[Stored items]
----------------------------------------

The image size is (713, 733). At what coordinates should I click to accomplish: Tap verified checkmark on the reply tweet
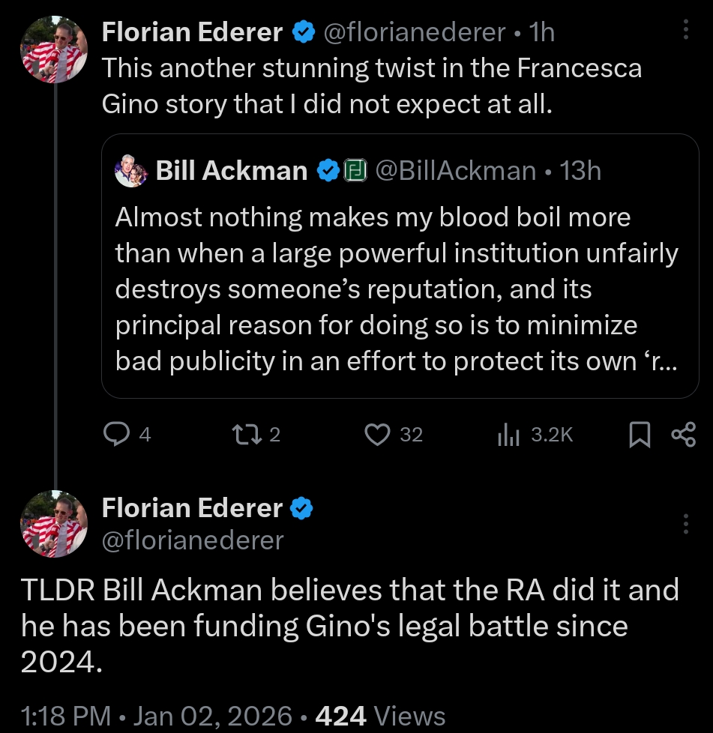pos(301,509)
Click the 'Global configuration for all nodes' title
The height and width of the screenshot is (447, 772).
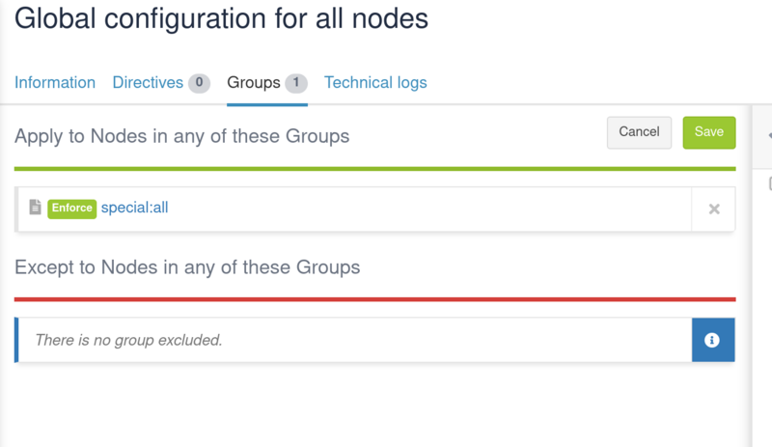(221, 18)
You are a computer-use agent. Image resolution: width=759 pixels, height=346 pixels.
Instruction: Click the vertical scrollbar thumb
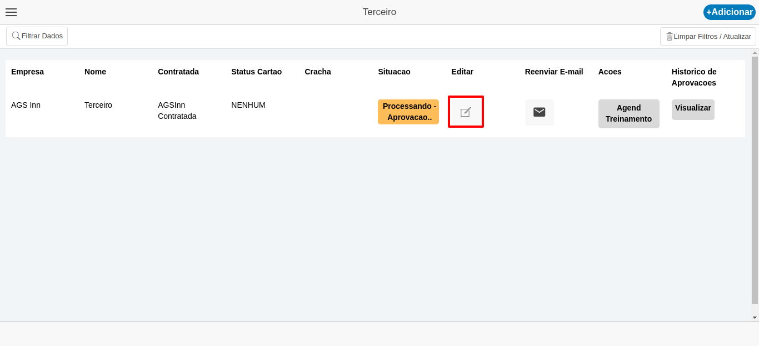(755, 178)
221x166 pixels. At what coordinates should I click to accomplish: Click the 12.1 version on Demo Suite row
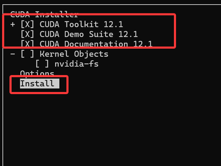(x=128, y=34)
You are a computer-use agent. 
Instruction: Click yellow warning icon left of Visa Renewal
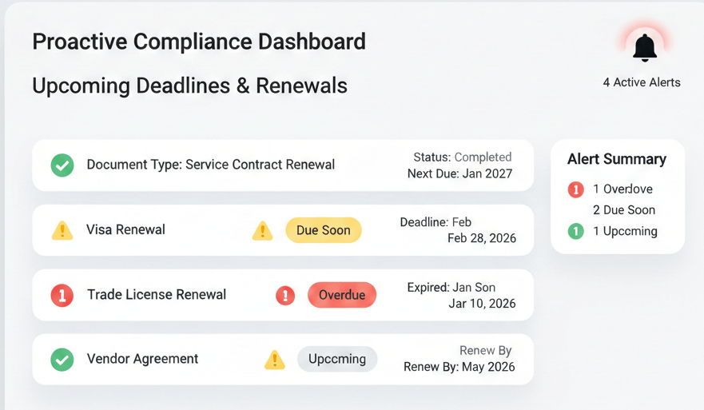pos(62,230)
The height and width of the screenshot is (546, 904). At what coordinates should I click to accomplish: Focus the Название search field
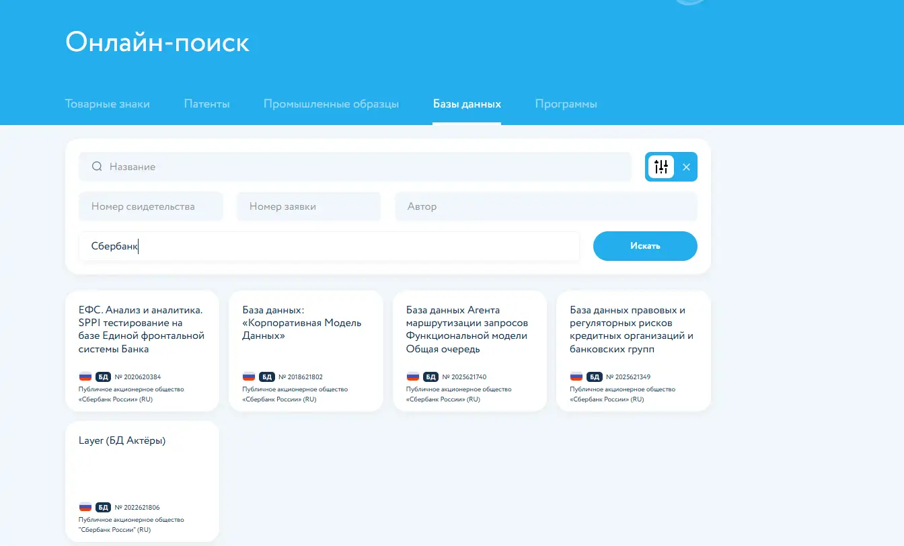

----------------------------------------

[What is needed]
Only lines of the data holding the word "computer" go in the answer. Please copy each of them.

[Written reply]
You are a computer-use agent. Image resolution: width=759 pixels, height=346 pixels.
You are a computer-use agent. 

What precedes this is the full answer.